朝ドラ『あんぱん』第15週「いざ!東京」では、主人公・のぶ(今田美桜)と嵩(北村匠海)をめぐる物語が大きく動き出した。高知新報での仕事を通じてふたりの関係性が少しずつ変わり、ついに東京編へと突入する。

「困ったときの柳井」漫画家としてスタートする布石?

嵩は高知新報の社会部入社試験であまりにも緊張して失敗してしまったものの、のぶの強い後押しもあり、見事社会部に配属。最初は挿絵の穴埋め係のような扱いだったが、月刊くじら編集部でも同じく「困ったときのメガネ君」状態になってしまう。

とくに印象的だったのは、入稿一時間前に原稿が飛んでしまい、編集長・東海林(津田健次郎)が嵩を呼び出すシーンだった。

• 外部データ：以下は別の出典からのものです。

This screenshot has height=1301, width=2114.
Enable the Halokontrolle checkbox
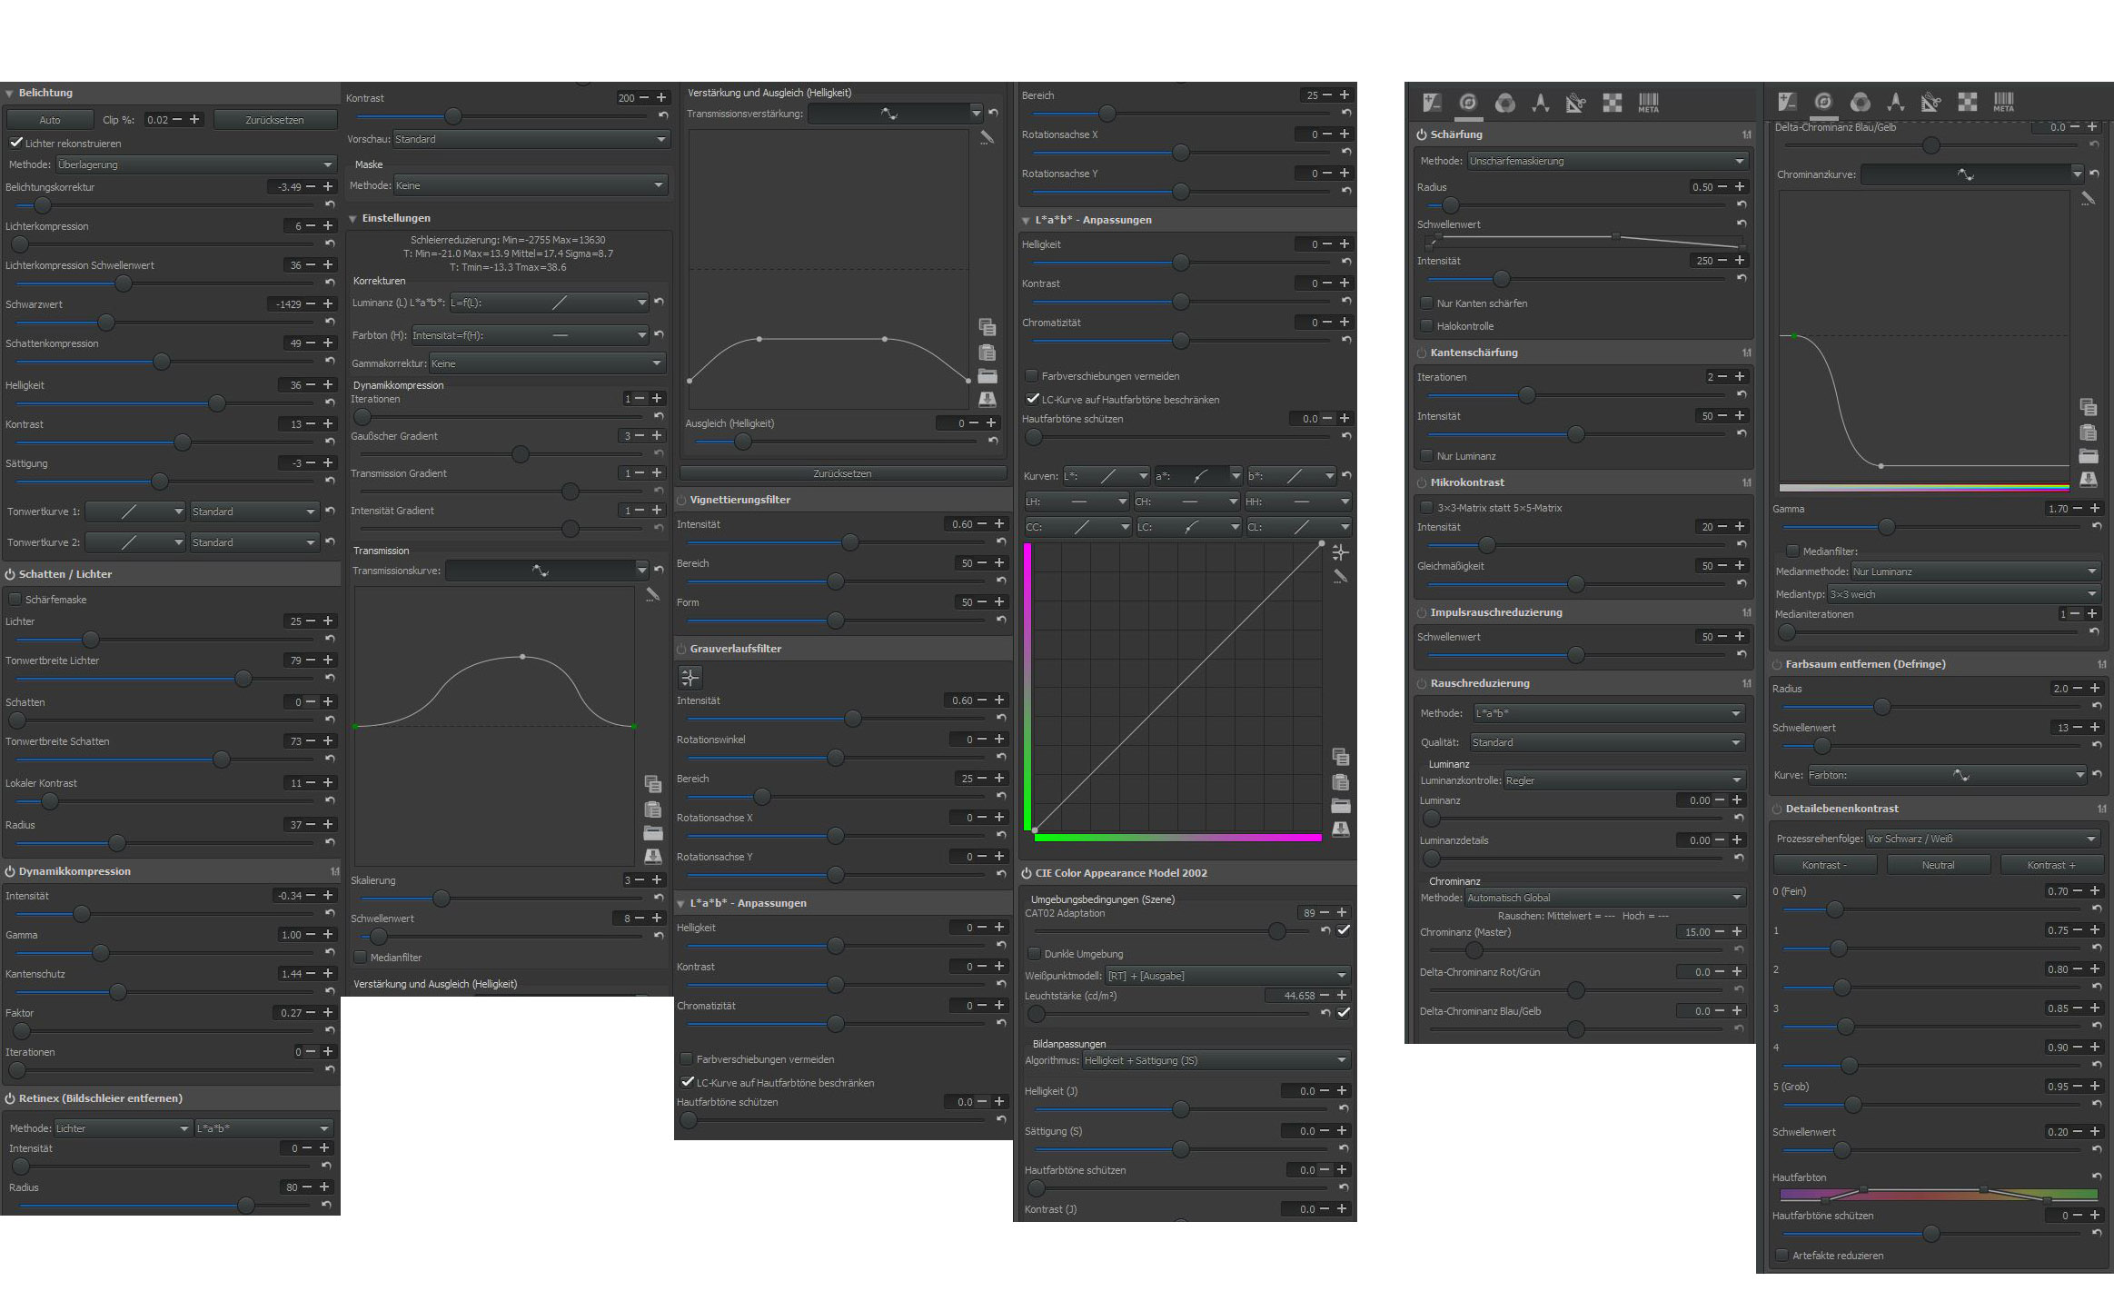(1426, 326)
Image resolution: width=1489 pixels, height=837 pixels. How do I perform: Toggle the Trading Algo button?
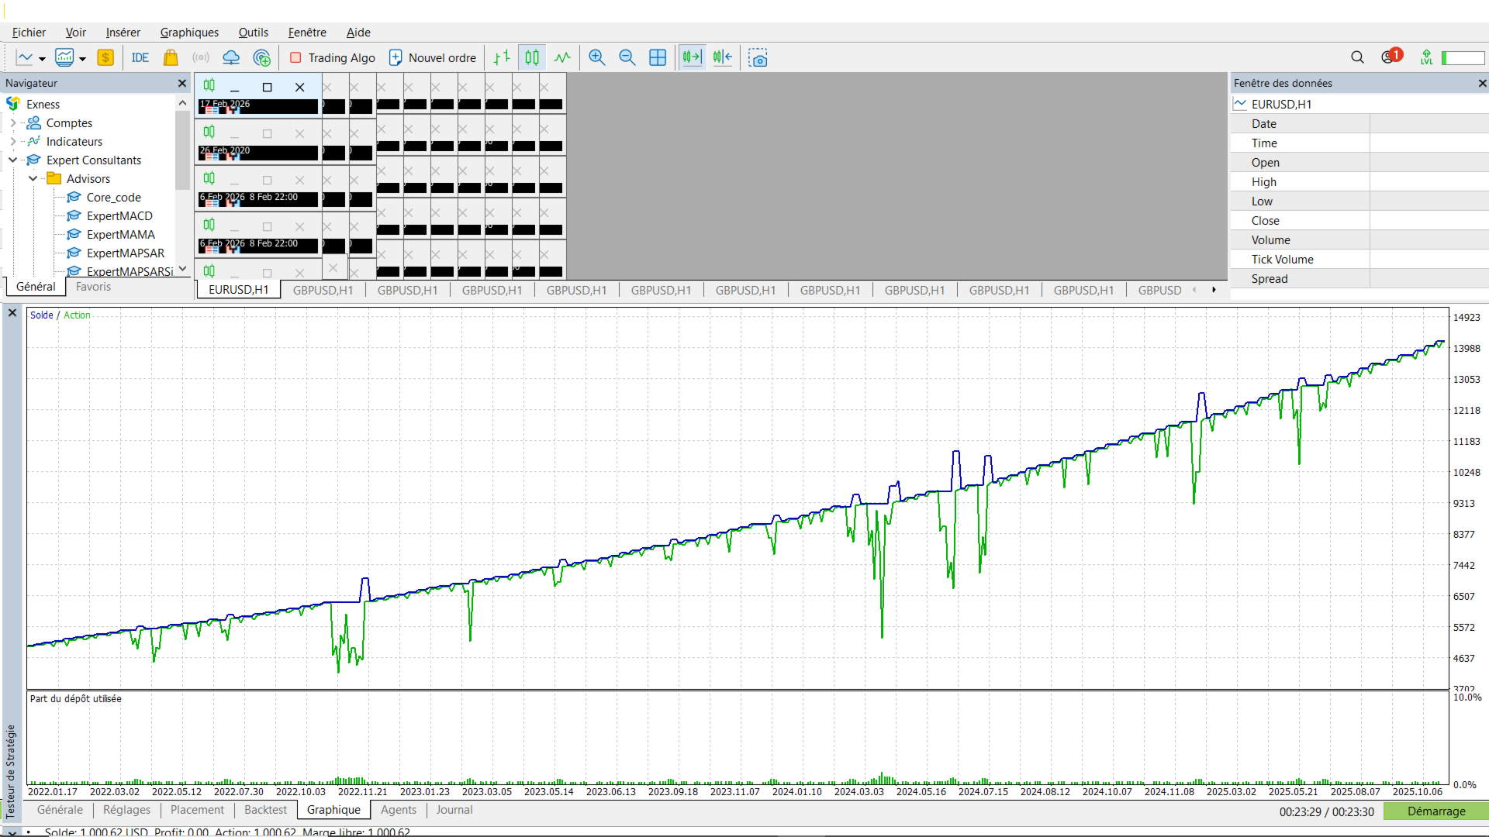coord(332,57)
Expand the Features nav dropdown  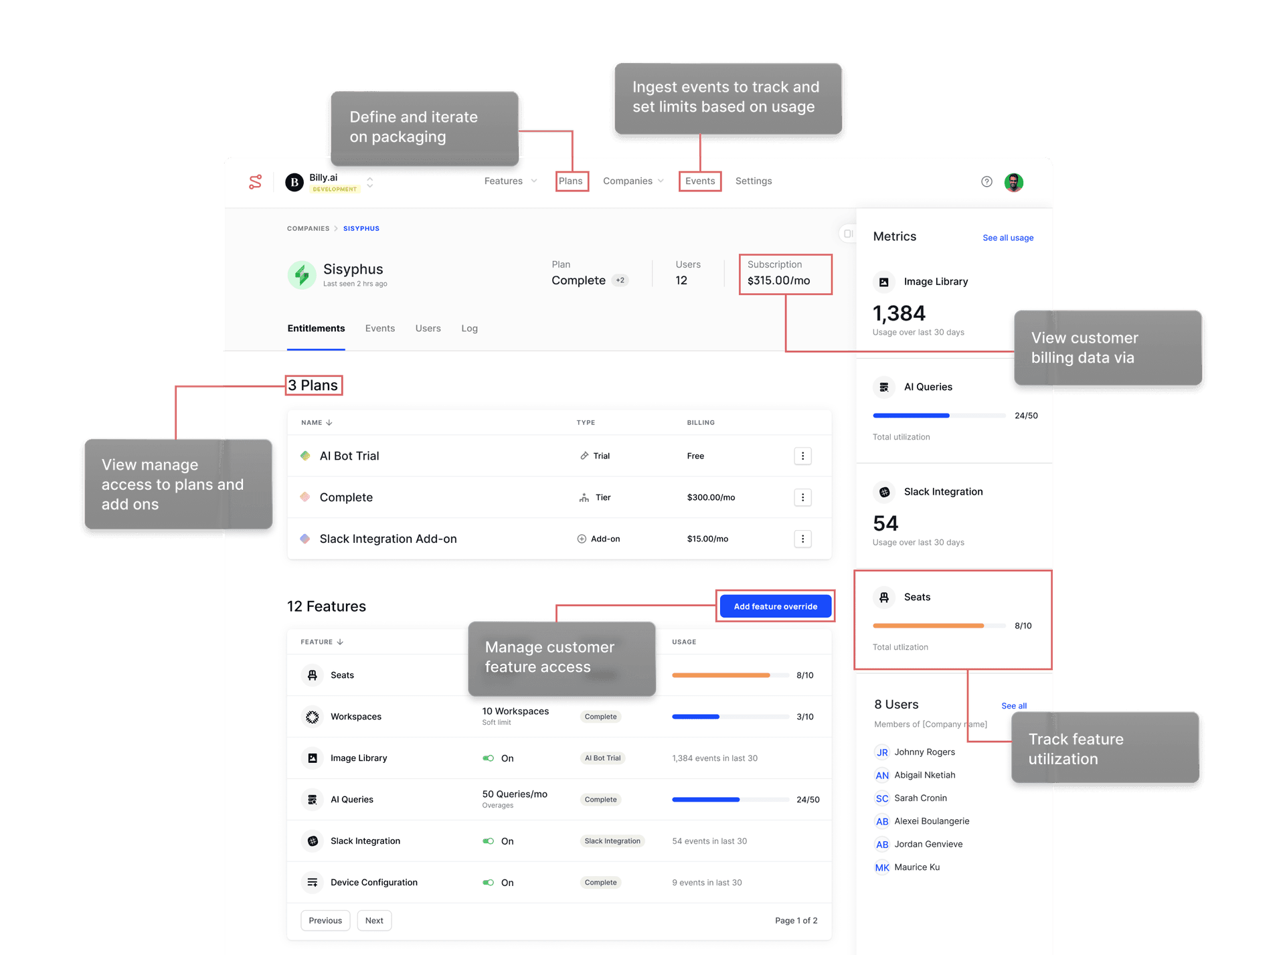511,181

机に座らされ「50分で漫画を描け」と指示された嵩は、最初は戸惑いながらも、のぶの言葉をきっかけに猛烈な勢いで描き上げてみせる。

実はこの流れは、実際にやなせたかしさんが「困ったときのやなせさん」と呼ばれ、舞台美術やラジオドラマ脚本など、本業である漫画以外の仕事もこなしていたことが元ネタとしてある。

20代の青春をほぼ戦争の時代に過ごしたやなせは、終戦からしばらくして34歳で漫画家として独立しましたが、4コマ漫画などの短編を得意としていたやなせの作風は当時の流行から外れていました。仕事が激減する中、やなせはどんな仕事でも引き受け“困ったときのやなせさん”と呼ばれるようになります。 引用元:NHK「先人たちの底力 知恵泉(ちえいず)」2025年3月18日公開

のぶ、東京へ行きたくなる理由とは?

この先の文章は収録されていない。